E' quanto pensa di fare il governo abolendo la detrazione che ogni mese consente ai redditi medio-bassi di ricevere circa 65 euro. Il motivo? Scoraggiare la permanenza a casa delle donne e favorire la loro assunzione da parte delle imprese
Durante la conferenza stampa dello scorso 12 marzo, quella delle slide proiettate su un megaschermo, i pesciolini nell’acquario e gli 80 euro in busta paga da maggio per i redditi medio-bassi per il 2014, il premier Matteo Renzi non ha comunicato a tutti gli italiani solo i provvedimenti del Jobs act, ma ha anche accennato al fatto che il Consiglio dei ministri intende presentare al Parlamento una profonda riforma in materia di ammortizzatori sociali.

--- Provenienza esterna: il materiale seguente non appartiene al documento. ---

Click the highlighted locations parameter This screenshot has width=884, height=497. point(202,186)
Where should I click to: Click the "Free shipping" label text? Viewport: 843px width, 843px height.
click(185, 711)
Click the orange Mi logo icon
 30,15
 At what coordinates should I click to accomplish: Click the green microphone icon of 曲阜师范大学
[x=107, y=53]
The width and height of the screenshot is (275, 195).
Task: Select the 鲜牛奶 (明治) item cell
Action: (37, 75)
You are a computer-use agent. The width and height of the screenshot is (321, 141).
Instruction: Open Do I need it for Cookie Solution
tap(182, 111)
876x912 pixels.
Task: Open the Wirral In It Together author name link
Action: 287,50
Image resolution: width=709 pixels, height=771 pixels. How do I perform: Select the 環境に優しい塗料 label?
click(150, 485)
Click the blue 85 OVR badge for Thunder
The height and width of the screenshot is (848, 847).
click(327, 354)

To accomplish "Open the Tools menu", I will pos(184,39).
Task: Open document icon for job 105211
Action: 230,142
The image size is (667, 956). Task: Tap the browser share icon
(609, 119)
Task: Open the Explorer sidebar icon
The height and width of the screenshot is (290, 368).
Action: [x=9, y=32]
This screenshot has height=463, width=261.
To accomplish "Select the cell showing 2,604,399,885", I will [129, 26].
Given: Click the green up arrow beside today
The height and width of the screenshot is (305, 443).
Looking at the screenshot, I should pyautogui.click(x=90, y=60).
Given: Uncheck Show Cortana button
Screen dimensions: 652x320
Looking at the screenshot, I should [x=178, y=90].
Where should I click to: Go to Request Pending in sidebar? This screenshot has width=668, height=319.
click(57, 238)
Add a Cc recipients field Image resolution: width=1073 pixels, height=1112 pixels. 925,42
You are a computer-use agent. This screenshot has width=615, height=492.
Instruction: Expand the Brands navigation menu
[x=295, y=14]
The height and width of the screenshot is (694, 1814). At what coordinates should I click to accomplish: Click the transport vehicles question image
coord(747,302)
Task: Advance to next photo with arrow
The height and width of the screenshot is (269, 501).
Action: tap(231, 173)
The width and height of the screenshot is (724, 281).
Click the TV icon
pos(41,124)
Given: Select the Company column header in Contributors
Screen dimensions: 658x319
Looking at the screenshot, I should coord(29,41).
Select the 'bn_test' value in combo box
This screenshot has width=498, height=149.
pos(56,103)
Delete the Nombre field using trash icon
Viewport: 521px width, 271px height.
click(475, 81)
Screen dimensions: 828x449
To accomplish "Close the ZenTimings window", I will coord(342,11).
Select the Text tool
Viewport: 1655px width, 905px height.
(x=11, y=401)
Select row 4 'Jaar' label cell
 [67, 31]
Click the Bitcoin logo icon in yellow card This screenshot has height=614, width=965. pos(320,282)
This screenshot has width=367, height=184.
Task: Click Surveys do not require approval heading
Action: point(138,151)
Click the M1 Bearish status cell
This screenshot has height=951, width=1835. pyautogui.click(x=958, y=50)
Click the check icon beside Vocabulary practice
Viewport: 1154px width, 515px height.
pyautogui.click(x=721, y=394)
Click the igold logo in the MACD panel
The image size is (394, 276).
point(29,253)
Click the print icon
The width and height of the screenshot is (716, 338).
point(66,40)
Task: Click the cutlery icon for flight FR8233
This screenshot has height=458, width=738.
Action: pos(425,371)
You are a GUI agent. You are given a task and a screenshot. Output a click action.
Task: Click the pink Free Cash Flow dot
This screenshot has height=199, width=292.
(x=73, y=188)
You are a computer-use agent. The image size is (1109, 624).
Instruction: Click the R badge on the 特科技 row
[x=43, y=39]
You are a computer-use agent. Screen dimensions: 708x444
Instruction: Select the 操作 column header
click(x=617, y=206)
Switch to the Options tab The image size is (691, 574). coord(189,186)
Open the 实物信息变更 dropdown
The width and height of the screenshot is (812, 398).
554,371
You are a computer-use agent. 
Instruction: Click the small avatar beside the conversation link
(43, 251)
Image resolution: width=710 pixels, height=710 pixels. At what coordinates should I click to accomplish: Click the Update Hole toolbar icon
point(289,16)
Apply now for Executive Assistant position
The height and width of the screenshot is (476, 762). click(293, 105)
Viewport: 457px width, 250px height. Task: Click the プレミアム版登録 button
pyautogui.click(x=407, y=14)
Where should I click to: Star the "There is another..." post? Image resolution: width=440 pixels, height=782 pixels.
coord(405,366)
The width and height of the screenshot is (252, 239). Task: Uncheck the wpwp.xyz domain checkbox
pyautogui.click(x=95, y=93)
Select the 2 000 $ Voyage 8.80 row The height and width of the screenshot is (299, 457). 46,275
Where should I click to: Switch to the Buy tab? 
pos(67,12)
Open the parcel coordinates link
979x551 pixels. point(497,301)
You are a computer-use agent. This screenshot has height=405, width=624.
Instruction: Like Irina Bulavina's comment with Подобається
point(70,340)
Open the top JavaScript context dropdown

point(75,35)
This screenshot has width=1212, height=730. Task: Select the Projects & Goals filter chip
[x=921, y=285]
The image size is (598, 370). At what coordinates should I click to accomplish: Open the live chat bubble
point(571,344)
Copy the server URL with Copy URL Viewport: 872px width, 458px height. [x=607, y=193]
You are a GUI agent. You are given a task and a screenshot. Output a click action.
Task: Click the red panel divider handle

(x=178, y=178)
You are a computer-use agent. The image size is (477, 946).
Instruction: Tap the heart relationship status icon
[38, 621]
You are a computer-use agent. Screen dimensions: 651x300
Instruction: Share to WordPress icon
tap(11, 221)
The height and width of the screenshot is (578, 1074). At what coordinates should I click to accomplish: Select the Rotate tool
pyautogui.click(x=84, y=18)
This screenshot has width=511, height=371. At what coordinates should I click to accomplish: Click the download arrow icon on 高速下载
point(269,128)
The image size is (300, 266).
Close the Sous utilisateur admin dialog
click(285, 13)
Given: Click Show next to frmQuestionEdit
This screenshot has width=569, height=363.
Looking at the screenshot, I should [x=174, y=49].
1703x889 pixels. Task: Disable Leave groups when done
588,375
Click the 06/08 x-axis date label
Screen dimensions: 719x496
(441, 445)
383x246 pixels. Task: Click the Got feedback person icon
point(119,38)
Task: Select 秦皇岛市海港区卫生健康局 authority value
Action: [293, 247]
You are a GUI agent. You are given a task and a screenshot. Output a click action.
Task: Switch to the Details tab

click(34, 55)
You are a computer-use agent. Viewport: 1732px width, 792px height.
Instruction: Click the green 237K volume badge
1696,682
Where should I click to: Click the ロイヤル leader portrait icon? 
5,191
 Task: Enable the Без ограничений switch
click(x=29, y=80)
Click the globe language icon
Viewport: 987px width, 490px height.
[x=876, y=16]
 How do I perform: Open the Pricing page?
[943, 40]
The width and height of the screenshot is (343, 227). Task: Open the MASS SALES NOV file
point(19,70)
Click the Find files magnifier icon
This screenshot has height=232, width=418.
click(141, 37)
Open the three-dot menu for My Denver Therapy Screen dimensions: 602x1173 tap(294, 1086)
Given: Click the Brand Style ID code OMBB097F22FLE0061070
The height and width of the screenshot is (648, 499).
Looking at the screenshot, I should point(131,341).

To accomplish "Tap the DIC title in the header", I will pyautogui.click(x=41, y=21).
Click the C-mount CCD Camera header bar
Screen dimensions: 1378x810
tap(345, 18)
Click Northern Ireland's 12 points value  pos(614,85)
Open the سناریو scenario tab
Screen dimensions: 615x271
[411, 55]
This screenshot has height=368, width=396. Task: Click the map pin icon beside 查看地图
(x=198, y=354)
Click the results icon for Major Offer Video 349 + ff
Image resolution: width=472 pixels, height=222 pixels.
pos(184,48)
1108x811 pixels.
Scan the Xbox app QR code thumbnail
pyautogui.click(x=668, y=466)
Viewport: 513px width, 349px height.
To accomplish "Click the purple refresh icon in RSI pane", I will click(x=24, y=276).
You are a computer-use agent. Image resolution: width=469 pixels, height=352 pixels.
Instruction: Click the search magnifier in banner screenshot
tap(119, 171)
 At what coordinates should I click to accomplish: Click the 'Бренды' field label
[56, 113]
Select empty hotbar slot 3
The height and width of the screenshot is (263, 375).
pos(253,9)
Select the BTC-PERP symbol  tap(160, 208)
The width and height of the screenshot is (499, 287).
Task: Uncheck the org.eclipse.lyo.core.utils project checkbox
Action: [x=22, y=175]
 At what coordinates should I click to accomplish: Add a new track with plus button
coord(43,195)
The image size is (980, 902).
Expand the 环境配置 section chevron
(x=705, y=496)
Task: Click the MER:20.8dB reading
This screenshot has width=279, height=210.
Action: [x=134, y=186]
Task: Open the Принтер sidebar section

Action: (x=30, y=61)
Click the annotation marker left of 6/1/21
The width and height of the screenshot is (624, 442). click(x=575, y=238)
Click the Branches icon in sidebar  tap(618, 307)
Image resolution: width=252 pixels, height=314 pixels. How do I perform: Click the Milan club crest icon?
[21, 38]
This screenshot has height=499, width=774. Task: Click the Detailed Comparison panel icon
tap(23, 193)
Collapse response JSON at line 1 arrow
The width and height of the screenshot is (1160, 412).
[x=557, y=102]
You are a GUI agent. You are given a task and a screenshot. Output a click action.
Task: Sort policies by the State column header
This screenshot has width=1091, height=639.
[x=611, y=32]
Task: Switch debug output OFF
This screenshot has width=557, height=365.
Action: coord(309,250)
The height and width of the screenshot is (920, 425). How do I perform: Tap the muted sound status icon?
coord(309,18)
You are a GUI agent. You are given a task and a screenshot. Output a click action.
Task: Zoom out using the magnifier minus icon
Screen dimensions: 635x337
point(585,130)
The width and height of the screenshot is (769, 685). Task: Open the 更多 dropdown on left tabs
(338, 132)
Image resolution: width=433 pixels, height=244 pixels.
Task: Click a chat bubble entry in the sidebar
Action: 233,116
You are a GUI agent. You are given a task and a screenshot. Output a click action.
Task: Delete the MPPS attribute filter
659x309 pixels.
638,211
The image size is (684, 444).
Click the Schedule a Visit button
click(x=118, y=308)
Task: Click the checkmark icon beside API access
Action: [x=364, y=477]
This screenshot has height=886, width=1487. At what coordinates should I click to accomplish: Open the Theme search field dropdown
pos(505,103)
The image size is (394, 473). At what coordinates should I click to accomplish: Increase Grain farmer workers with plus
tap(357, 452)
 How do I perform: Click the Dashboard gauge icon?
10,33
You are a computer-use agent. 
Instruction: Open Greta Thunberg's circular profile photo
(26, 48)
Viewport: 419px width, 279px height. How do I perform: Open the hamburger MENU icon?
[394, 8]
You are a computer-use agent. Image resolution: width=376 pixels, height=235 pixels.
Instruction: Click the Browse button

Tutti i dettagli per il riordino del mercato del lavoro sono però nascosti nell’ultima pagina della scheda di sintesi della legge delega. E, in particolare, nel capitolo “Delega in materia di conciliazione dei tempi di lavoro con le esigenze genitoriali“, al punto c) si legge: “Abolire la detrazione per il coniuge a carico e introdurre il tax credit, quale incentivo al lavoro femminile, per le donne lavoratrici, anche autonome, con figli minori e che si trovino al di sotto di una determinata soglia di reddito familiare”. L’intenzione dell’esecutivo è cioè quella di scoraggiare la permanenza a casa delle donne e favorire la loro assunzione da parte delle imprese che godrebbero di una serie di vantaggi fiscali.
Parole che pesano come un macigno, ma a sfavore delle stesse donne, delle famiglie monoreddito e degli italiani in difficoltà con il lavoro come quelli che, ad esempio, si trovano in cassa integrazione a zero ore, perché propone come sostitutivo di una detrazione che funziona bene degli incentivi al lavoro femminile.
“Abolire questo bonus che abbraccia una platea amplissima per incentivare pochi – spiega a ilfattoquotidiano.it Enzo De Fusco, coordinatore scientifico della Fondazione Studi Consulenti del Lavoro – non è la soluzione per evitare che le donne siano costrette a scegliere fra avere dei figli oppure lavorare. Inoltre, non si deve sottovalutare che in questi mesi di crisi nera è aumentato anche il numero degli uomini che sono rientrati nella categoria ‘coniuge a carico’, perché hanno perso il lavoro”.
Sono considerati tali, infatti, marito o moglie che siano – e purché non si sia separati legalmente o effettivamente – chi possiede un reddito inferiore a 2.840,51 euro lordi. Uno status che consente all’altro coniuge di richiedere uno sgravio massimo di 800 euro all’anno per i redditi fino a 15mila euro. Poi, per chi guadagna tra 15mila e 40mila euro il bonus scende tra i 690 e i 720 euro, fino ad annullarsi per chi dichiara più di 80mila euro.
“La detrazione del coniuge a carico si può definire – spiega ancora De Fusco – come uno dei perni del sistema assistenziale italiano, visto che non è solo un ammortizzatore sociale ma serve anche ad alleggerire la pressione fiscale con uno sconto sull’Irpef da pagare attraverso le trattenute in busta paga o in sede di dichiarazione dei redditi”.
I numeri sono chiari. I percettori di questa detrazioni – secondo le stime fornite dall’Agenzia delle Entrate – sono circa 5 milioni di contribuenti italiani, ai quali viene riconosciuto in media un bonus di 65 euro al mese. Importo che non è molto distante dal “regalo” di 80 euro promesso da Renzi, soprattutto valutando che i beneficiari sono gli stessi: i redditi medio-bassi.
Basti pensare che secondo la Cisl, il sindacato che rappresenta i dipendenti pubblici (proprio quelli che rientrano nel target dei redditi medio-bassi, esclusa la dirigenza), sulle dichiarazioni elaborate nel 2012, i contribuenti che hanno ottenuto la detrazione sono il 15,8% del totale con un importo medio annuo di 681 euro.
“La proposta del governo – continua a spiegare De Fusco – è apprezzabile nel concetto, favorendo per la prima volta l’occupazione femminile, ma nel concreto è una pura operazione di cassa che toglie soldi dalla mano destra per darli a quella sinistra. E, in questo, caso – prosegue – parliamo delle donne che per scelta o impossibilità di trovare un lavoro rimangono a casa per curare i figli o i genitori anziani”. Un’operazione che Avvenire, il giornale dei vescovi, ha bollato senza giri di parole come “il contrario delle pari opportunità e come l’ennesimo passo indietro nella tutela della famiglia“.